The exercise
Copy the rows from the line containing "Click the Microphone section heading" through the line containing "[x=67, y=108]", with both of those lines included, reproducing every line in that span verbatim.

Provided entries
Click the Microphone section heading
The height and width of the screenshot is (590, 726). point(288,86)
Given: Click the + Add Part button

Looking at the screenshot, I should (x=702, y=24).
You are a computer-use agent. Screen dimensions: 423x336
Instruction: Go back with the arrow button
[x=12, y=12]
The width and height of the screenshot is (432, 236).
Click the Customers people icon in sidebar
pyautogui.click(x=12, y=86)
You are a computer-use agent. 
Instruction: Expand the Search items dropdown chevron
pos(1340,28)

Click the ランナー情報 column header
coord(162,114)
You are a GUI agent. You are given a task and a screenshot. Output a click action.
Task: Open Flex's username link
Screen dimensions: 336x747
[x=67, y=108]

==

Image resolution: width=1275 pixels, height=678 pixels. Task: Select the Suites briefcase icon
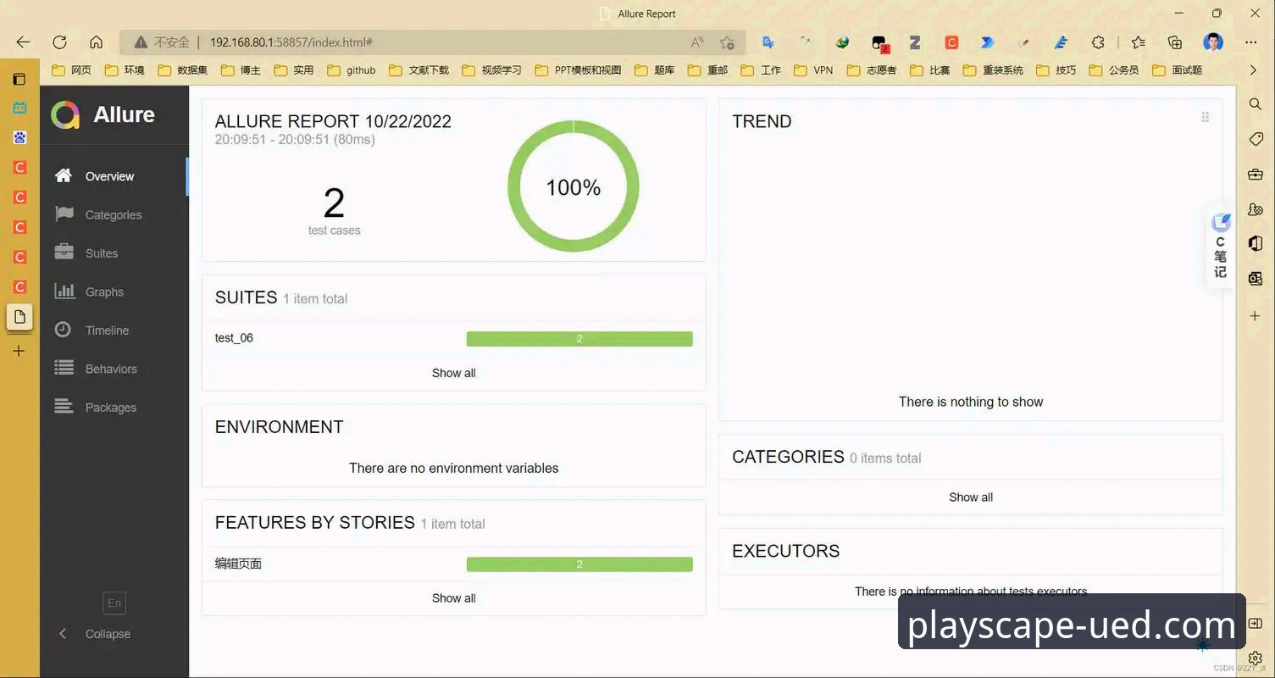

Solution to this exercise
Click the Microphone section heading
The height and width of the screenshot is (590, 726). point(288,86)
Given: Click the + Add Part button

Looking at the screenshot, I should (x=702, y=24).
You are a computer-use agent. Screen dimensions: 423x336
Instruction: Go back with the arrow button
[x=12, y=12]
The width and height of the screenshot is (432, 236).
Click the Customers people icon in sidebar
pyautogui.click(x=12, y=86)
You are a computer-use agent. 
Instruction: Expand the Search items dropdown chevron
pos(1340,28)

Click the ランナー情報 column header
coord(162,114)
You are a GUI agent. You are given a task and a screenshot. Output a click action.
Task: Open Flex's username link
Screen dimensions: 336x747
[x=67, y=108]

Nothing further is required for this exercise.